- Extrait du document
On estime à 2,5 milliards le nombre de personnes qui occupent et exploitent des terres sur lesquelles aucun droit de propriété ne leur est garanti. Les populations autochtones sont particulièrement touchées par ce phénomène.

Faire en sorte que les ODD comptent pour les droits fonciers

Est-ce que l’inclusion des droits fonciers dans le programme de développement mondial peut potentiellement promouvoir la répartition sûre et équitable des droits fonciers ? Pour l’auteur, la réponse est « oui », à condition que ceux qui défendent les droits fonciers ne s’endorment pas sur leurs lauriers et s’attaquent vraiment aux aspects essentiels.

Lorsque les leaders mondiaux ont adopté les objectifs de développement durable (ODD) en septembre 2015, ils ont pris une décision audacieuse en reconnaissant la réalité selon laquelle « le développement durable » est complexe et multiforme. Si beaucoup ont critiqué la prolifération des cibles et indicateurs comparativement aux objectifs du millénaire pour le développement, leurs défenseurs font remarquer qu’il s’agit d’un programme commun dont l’étendue couvre mieux la réalité de ce qu’il est nécessaire de faire pour transformer positivement le bien-être humain et assurer la durabilité de l’environnement.

Les droits fonciers sont emblématiques de cette réorientation. Alors que la terre – et, de fait, la production agricole – était absente des préoccupations des OMD, les droits fonciers figurent en bonne place dans les ODD 1, 2 et 5 (voir l’encadré). Et à juste titre ; les droits fonciers sont absolument primordiaux pour un programme de développement durable de transformation. Pour les utilisateurs locaux, avoir la sécurité des droits de propriété sur les terres qui assurent leur nourriture et leur logement – l’essence même de la vie, à bien des points de vue – est indispensable à la réalisation de progrès dans pratiquement tous les ODD.

Les droits fonciers dans les ODD

Objectif 1 : Éliminer la pauvreté sous toutes ses formes et partout dans le monde, cible 1.4 : D’ici à 2030, faire en sorte que tous les hommes et les femmes, en particulier les pauvres et les personnes vulnérables, aient les mêmes droits aux ressources économiques et qu’ils aient accès aux services de base, à la propriété foncière, au contrôle des terres et à d’autres formes de propriété, à l’héritage, aux ressources naturelles et à des nouvelles technologies et des services financiers appropriés, y compris la microfinance.

- Matériel présenté
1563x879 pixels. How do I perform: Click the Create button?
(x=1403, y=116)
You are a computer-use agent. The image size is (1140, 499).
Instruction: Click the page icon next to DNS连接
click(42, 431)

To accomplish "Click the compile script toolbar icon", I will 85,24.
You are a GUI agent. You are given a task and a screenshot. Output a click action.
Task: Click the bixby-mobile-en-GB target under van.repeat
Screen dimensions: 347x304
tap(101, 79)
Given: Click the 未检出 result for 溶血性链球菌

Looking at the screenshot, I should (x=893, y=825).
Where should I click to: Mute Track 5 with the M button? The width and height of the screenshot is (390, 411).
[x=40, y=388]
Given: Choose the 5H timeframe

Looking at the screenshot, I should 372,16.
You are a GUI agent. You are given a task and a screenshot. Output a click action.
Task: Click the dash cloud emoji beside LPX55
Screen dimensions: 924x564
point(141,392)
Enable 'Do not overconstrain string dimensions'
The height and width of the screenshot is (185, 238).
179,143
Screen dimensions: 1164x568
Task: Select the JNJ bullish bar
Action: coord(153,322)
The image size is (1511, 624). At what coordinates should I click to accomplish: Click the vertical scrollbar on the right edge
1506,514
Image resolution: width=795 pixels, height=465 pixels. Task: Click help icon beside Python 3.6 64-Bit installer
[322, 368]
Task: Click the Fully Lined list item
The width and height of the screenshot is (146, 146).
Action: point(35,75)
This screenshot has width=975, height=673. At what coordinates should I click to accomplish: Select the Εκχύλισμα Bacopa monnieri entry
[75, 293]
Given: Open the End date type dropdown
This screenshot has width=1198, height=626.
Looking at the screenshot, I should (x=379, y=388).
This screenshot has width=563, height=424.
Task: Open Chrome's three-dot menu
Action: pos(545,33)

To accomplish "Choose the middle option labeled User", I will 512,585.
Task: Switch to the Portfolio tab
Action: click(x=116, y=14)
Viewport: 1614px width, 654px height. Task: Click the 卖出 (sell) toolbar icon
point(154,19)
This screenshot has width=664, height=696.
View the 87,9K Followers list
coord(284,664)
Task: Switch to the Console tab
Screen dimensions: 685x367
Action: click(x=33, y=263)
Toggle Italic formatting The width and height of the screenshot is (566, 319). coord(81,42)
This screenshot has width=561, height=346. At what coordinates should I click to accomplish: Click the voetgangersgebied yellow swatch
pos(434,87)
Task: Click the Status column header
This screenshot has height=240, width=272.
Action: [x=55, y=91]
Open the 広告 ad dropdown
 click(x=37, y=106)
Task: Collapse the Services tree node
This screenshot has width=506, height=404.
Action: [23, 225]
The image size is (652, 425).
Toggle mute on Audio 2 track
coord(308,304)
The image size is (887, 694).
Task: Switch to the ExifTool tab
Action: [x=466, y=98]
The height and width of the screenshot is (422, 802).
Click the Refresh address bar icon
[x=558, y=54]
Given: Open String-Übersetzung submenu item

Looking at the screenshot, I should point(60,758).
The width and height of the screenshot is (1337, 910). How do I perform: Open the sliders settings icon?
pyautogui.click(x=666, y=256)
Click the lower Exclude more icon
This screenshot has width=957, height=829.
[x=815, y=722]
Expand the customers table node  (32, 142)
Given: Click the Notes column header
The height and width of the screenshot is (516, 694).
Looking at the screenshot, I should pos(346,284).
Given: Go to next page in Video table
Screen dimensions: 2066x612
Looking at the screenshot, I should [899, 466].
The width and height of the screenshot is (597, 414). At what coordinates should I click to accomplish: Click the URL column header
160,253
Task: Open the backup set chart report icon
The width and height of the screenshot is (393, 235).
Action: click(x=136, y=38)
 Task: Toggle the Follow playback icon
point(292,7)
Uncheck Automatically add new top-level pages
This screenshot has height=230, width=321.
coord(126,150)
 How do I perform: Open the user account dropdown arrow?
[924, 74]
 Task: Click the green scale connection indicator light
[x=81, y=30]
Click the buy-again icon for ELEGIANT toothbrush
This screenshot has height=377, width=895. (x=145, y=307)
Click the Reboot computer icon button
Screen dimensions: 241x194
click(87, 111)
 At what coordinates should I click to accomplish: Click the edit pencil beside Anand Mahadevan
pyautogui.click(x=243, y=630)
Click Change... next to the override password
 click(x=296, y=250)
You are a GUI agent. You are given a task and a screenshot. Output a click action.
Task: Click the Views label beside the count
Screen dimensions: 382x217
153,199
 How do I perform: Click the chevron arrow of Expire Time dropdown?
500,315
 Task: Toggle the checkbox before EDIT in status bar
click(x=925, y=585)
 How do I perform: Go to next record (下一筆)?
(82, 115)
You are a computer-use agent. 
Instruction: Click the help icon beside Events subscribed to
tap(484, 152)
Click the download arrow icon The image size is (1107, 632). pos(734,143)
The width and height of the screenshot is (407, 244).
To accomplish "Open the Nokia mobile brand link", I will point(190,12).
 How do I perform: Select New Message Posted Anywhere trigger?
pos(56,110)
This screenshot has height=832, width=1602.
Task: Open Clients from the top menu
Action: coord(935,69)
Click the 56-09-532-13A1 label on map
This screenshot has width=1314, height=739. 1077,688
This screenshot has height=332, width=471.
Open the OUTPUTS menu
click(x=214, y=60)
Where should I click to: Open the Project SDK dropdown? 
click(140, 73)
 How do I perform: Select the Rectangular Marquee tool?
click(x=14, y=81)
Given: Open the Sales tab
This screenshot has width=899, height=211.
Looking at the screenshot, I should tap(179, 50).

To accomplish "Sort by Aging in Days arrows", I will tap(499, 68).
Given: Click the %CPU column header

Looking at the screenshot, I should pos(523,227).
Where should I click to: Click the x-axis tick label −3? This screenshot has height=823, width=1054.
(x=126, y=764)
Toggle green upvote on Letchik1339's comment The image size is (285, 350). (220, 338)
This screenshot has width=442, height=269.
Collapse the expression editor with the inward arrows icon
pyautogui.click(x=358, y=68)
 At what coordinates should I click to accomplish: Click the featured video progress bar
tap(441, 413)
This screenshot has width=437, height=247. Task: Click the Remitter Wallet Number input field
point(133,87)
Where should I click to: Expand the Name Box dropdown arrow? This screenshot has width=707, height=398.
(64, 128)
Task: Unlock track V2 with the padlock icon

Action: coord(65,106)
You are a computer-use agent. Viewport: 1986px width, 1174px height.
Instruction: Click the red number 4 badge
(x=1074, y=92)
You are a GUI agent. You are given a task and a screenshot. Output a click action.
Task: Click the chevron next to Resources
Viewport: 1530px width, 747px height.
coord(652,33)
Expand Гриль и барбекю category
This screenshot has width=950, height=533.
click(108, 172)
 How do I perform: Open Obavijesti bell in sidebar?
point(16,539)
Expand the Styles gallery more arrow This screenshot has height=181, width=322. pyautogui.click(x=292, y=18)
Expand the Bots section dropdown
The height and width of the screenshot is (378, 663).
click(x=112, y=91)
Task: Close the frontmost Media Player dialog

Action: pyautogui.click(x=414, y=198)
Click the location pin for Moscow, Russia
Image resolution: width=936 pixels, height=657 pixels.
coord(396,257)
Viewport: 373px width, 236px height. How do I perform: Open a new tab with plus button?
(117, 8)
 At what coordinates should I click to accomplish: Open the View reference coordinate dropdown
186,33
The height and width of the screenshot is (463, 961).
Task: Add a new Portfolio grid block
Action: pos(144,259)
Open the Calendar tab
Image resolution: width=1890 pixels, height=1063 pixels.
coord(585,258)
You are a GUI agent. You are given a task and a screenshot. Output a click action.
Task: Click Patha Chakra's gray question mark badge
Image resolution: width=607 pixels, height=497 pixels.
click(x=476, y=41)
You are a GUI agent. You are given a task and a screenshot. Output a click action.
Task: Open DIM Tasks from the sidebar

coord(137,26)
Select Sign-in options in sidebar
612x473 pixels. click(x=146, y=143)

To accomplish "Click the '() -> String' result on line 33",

- Travail demandé
Dans le texte sur les droits fonciers et les ODD, extrayez mot pour mot le passage commençant à « On estime à » et se terminant à « par ce phénomène. ».

- Réponse attendue
On estime à 2,5 milliards le nombre de personnes qui occupent et exploitent des terres sur lesquelles aucun droit de propriété ne leur est garanti. Les populations autochtones sont particulièrement touchées par ce phénomène.